• _DESCRIPTION OF THE TASK_
Please give these lines again with "checkbox" renamed to "tick box" and nothing else changed, leaving the pictures out.

• _SOURCE MATERIAL_
+++++

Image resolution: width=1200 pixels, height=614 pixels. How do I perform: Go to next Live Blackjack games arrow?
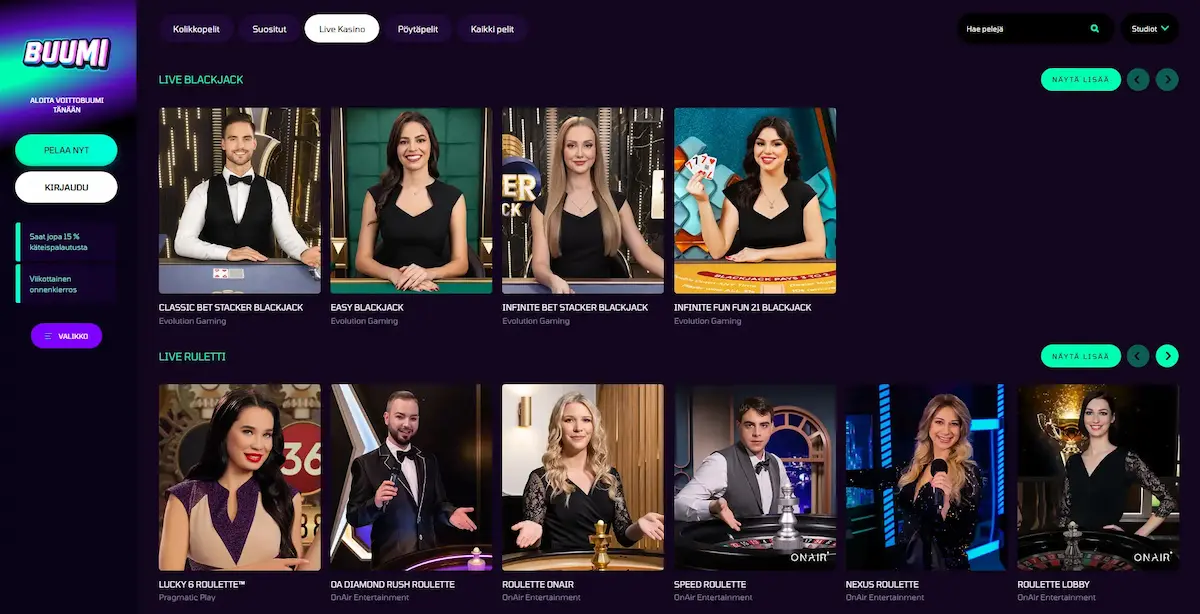[1167, 80]
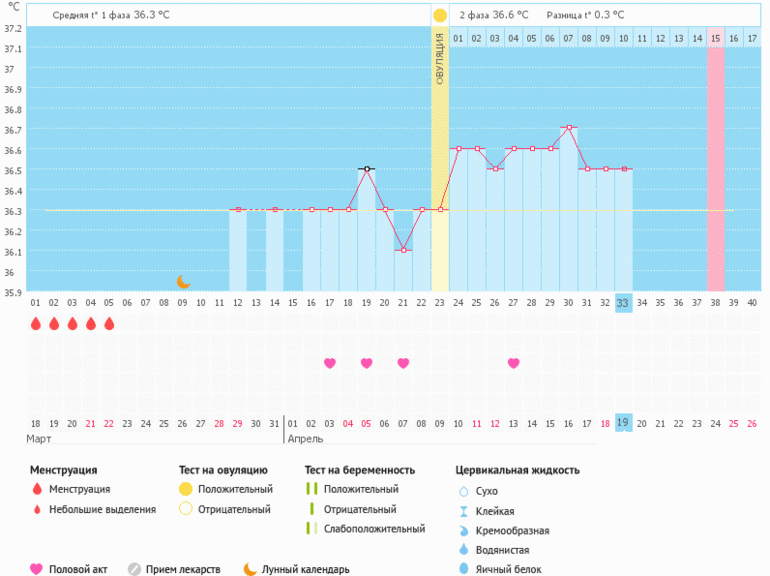Click the pink column for phase day 15
Screen dimensions: 770x576
click(x=715, y=170)
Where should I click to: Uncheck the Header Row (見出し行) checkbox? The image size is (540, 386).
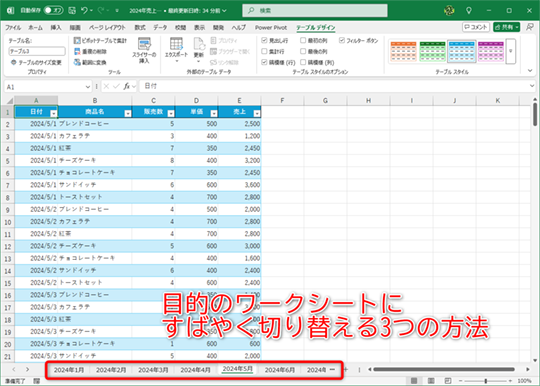[x=264, y=41]
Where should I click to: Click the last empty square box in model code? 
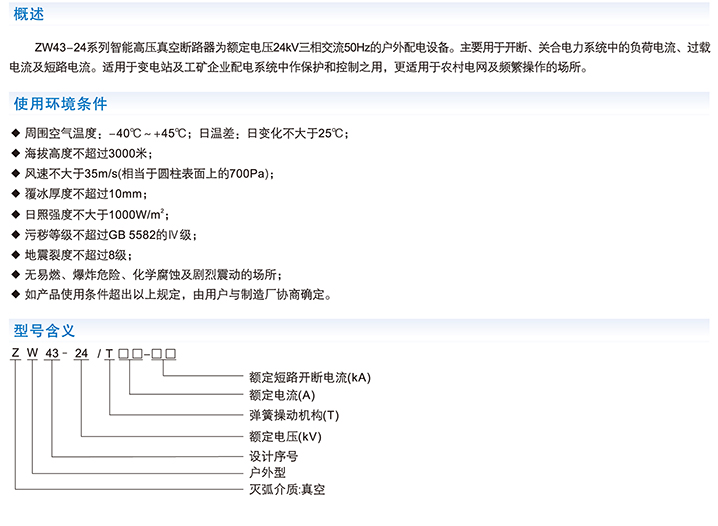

+++++

• _EXERCISE RESPONSE_
Image resolution: width=1200 pixels, height=614 pixels. How do I perform: Go to next Live Blackjack games arrow?
[1167, 80]
Click the pink column for phase day 15
Screen dimensions: 770x576
click(x=715, y=170)
Where should I click to: Uncheck the Header Row (見出し行) tick box? The image size is (540, 386).
[x=264, y=41]
Where should I click to: Click the last empty square box in model code? 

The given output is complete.